Begin

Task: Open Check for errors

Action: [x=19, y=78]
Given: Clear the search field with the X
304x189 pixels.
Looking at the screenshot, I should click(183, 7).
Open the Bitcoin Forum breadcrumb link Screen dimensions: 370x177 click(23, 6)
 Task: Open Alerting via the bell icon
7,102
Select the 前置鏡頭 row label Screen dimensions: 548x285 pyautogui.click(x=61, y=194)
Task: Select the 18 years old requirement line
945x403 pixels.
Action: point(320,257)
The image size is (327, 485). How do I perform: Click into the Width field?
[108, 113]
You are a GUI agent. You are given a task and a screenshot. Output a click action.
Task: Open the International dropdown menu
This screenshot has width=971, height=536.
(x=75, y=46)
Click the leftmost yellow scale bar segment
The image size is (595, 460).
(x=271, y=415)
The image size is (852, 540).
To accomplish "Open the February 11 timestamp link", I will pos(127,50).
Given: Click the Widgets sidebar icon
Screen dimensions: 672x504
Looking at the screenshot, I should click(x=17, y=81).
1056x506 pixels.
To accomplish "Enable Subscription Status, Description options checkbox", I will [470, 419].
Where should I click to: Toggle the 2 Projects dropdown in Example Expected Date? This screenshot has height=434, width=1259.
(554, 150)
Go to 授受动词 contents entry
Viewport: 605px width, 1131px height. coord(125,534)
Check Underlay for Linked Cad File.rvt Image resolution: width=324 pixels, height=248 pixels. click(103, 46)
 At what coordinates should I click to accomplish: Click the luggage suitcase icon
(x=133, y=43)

End

* PROBLEM DESCRIPTION:
Copy these records line for line, with no changes.

* RESPONSE TO THIS TASK:
Task: Open Check for errors

Action: [x=19, y=78]
Given: Clear the search field with the X
304x189 pixels.
Looking at the screenshot, I should click(183, 7).
Open the Bitcoin Forum breadcrumb link Screen dimensions: 370x177 click(23, 6)
 Task: Open Alerting via the bell icon
7,102
Select the 前置鏡頭 row label Screen dimensions: 548x285 pyautogui.click(x=61, y=194)
Task: Select the 18 years old requirement line
945x403 pixels.
Action: point(320,257)
The image size is (327, 485). How do I perform: Click into the Width field?
[108, 113]
You are a GUI agent. You are given a task and a screenshot. Output a click action.
Task: Open the International dropdown menu
This screenshot has width=971, height=536.
(x=75, y=46)
Click the leftmost yellow scale bar segment
The image size is (595, 460).
(x=271, y=415)
The image size is (852, 540).
To accomplish "Open the February 11 timestamp link", I will pos(127,50).
Given: Click the Widgets sidebar icon
Screen dimensions: 672x504
Looking at the screenshot, I should click(x=17, y=81).
1056x506 pixels.
To accomplish "Enable Subscription Status, Description options checkbox", I will [470, 419].
Where should I click to: Toggle the 2 Projects dropdown in Example Expected Date? This screenshot has height=434, width=1259.
(554, 150)
Go to 授受动词 contents entry
Viewport: 605px width, 1131px height. coord(125,534)
Check Underlay for Linked Cad File.rvt Image resolution: width=324 pixels, height=248 pixels. click(103, 46)
 At what coordinates should I click to accomplish: Click the luggage suitcase icon
(x=133, y=43)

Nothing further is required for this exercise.